End-of-life decisions are complex, said Dr. Michael Nisco, medical director at Saint Agnes Hospice and Hinds Hospice in Fresno.

“One of the reasons we’re still in this situation is this is a diverse country, and what is the right decision for one person may not be the right decision for another person,” Nisco said.

Rivera has been comatose for two years following a heart attack. It’s unclear what Rivera’s preferences about life support would be.

“We never really talked about life and death things much,” said Rivera’s brother, Michael Dancoff of Berkeley.

Experts agree that the county is taking a chance by trying to make an end-of-life decision for Rivera without knowing her wishes.

It’s unusual for a conservator to argue for removing life support without evidence that’s what the patient would want, said David Magnus, director of the Stanford Center for Biomedical Ethics and co-chair of the hospital’s ethics committee.

And there’s reason for the hesitancy. In one case, the California Supreme Court ruled a public-appointed guardian had to have a clear understanding of a patient’s wishes to order the end of life support. In that case, the patient was not permanently unconscious. Whether this would apply to Rivera would be up to the courts to decide.

The cost of Rivera’s care also has become part of the discussion.

While Hadden says financial considerations have played no role in whether to keep her on life support, her family contends Rivera might not be in this situation if she had more money or better health-care coverage. Rivera’s medical bills are being paid by Medi-Cal, the state-federal insurance program for low-income families.

Some bioethicists say that regardless of whether money is an issue in Rivera’s case, her situation raises a question that’s impossible to ignore in the end-of-life debate: how to decide whether it’s worth spending limited resources to maintain life support in an apparently hopeless case.

“The stewardship of scarce resources does require us to take resources into account,” said Ben Rich, a University of California at Davis bioethics professor. “But it has to be done carefully.”

Hadden said Wednesday that Rivera had a hospital bill of $200,000 that had not been paid when his office reinstated her Medi-Cal benefits after it took over conservatorship. The county is not responsible for the bill.

The DeWitt Community Subacute Center had called the Public Guardian’s Office amid concerns over her finances and the risk of medical coverage lapsing, according to a court document. This was in addition to concerns that her husband — Jesus Rivera — was not making decisions related to his wife’s care.

On Friday, Hadden said financial issues are unrelated to the end-of-life decisions being made.

Wesley J. Smith, a Castro Valley attorney who was an adviser to the Schindler family in the Terri Schiavo case, said there is a “potential for tremendous discrimination” if finances are ever taken into consideration in cases such as Rivera’s.

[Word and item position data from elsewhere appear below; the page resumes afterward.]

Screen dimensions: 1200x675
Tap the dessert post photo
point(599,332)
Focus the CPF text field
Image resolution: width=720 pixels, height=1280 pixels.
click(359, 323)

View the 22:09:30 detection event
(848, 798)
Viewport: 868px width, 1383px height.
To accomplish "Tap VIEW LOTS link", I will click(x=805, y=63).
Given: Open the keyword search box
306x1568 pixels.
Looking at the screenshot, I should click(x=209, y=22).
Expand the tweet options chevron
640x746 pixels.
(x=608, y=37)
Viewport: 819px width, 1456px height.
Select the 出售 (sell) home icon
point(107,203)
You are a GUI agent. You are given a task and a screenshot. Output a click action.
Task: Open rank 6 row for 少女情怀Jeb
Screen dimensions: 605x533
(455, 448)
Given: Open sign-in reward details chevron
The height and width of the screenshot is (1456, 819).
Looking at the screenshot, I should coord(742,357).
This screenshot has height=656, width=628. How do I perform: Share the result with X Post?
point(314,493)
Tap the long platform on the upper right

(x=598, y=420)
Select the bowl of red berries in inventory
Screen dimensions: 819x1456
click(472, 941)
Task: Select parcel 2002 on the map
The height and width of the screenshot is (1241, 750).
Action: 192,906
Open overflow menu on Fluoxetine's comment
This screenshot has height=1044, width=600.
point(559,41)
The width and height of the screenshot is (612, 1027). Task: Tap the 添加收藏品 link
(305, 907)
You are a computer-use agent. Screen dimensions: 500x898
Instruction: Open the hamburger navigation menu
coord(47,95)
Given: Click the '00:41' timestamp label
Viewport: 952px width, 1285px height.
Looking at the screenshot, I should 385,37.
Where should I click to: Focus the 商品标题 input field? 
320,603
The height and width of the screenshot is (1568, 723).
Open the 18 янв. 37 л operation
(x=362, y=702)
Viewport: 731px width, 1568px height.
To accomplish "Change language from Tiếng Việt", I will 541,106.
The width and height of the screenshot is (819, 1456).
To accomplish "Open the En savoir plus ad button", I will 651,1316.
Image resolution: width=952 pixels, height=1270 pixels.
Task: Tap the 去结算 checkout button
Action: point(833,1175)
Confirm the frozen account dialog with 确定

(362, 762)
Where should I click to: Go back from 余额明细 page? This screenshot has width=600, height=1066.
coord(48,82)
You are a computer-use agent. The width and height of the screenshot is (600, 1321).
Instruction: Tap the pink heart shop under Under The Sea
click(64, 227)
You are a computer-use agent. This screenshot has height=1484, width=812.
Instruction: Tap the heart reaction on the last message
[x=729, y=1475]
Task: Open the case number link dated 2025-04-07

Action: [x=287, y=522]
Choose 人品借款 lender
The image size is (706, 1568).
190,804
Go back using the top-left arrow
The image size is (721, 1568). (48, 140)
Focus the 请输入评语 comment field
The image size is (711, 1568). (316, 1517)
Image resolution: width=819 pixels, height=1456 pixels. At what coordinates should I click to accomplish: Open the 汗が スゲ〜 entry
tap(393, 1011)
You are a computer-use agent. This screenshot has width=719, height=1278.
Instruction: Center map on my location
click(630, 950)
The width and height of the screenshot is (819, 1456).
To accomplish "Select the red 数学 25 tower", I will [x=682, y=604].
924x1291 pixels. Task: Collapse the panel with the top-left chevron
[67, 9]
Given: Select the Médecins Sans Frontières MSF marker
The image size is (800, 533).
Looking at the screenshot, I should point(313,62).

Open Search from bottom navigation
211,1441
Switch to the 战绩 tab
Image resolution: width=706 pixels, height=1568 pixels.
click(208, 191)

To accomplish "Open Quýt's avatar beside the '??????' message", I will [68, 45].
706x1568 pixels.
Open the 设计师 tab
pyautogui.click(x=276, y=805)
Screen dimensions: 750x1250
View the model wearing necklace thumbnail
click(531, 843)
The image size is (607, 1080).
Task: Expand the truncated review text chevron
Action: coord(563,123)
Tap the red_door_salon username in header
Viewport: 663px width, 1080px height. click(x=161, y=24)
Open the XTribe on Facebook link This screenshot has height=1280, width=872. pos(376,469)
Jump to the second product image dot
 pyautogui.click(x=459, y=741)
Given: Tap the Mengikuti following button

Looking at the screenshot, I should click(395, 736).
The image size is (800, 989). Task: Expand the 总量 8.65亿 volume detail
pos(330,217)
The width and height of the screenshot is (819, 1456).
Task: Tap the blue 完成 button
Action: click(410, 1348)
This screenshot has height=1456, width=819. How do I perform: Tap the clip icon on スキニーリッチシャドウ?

“If HMOs did this, people would be screaming,” Smith said. “If we’re going to do it because of public financing, people should be screaming also.”

Initially, the Rivera family did not object to the public guardian’s appointment as conservator, but they now want a cousin of Rivera’s appointed instead.

Dancoff said that if his “little sister was famous and had a lot of money, they wouldn’t be doing this to her.”

Rich, of UC Davis, said these cases drive home an important lesson: “Every adult should have an advanced directive that speaks to these issues” and spells out the person’s wishes.

“People need to understand, if you don’t have an advanced directive, they are truly rolling the dice.”